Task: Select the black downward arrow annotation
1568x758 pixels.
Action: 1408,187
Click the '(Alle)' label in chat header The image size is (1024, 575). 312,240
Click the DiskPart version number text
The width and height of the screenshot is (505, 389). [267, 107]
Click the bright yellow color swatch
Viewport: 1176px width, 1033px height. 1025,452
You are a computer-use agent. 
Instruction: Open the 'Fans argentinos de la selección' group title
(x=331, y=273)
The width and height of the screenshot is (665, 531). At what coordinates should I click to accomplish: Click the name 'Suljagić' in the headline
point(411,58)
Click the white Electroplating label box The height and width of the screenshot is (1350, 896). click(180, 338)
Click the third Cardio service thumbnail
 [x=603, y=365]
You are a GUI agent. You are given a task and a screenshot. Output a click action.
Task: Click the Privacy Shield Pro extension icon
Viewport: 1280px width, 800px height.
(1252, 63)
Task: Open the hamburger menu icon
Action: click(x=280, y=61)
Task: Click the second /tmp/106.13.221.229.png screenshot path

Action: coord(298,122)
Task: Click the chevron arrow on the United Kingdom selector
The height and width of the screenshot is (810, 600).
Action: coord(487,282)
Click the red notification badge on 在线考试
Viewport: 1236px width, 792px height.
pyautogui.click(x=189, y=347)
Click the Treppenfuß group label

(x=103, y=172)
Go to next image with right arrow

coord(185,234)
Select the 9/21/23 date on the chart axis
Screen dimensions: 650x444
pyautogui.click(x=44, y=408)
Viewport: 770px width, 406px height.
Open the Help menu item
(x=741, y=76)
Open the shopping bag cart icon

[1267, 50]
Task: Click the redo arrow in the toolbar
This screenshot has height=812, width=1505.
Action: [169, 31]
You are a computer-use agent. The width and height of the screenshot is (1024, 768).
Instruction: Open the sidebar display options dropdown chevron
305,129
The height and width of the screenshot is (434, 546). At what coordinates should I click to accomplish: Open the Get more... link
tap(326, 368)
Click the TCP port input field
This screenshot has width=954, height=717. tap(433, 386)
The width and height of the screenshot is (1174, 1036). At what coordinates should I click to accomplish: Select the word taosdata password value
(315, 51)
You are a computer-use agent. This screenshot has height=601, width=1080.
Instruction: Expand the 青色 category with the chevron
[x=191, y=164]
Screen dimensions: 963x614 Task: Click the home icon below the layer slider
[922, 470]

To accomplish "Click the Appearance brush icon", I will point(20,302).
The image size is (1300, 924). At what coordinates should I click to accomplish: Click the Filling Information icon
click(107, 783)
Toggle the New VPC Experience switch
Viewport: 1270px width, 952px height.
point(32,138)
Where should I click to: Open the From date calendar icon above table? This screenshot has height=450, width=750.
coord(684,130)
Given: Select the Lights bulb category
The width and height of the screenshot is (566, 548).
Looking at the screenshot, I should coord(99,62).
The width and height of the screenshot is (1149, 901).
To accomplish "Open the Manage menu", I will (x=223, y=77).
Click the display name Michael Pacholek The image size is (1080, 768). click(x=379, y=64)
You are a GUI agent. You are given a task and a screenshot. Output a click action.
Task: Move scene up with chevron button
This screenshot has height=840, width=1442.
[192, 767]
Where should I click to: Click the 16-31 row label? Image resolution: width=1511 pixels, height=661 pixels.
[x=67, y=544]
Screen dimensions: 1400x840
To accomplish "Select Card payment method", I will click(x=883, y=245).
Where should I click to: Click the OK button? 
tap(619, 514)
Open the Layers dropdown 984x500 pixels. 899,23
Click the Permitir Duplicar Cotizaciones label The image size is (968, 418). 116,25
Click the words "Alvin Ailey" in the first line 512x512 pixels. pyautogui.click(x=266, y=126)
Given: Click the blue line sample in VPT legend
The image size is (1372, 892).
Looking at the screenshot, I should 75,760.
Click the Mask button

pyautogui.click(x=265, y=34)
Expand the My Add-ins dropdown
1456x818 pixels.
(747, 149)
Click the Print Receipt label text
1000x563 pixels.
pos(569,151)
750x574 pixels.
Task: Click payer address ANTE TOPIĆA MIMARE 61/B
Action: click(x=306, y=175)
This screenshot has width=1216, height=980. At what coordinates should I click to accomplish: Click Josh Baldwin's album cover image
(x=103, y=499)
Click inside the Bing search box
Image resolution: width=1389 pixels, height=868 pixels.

AIM. Identify each line in the records above that contains the word "dropdown" and copy every such line.

FINAL RESULT.
Instruction: Open the sidebar display options dropdown chevron
Open the Layers dropdown 984x500 pixels. 899,23
Expand the My Add-ins dropdown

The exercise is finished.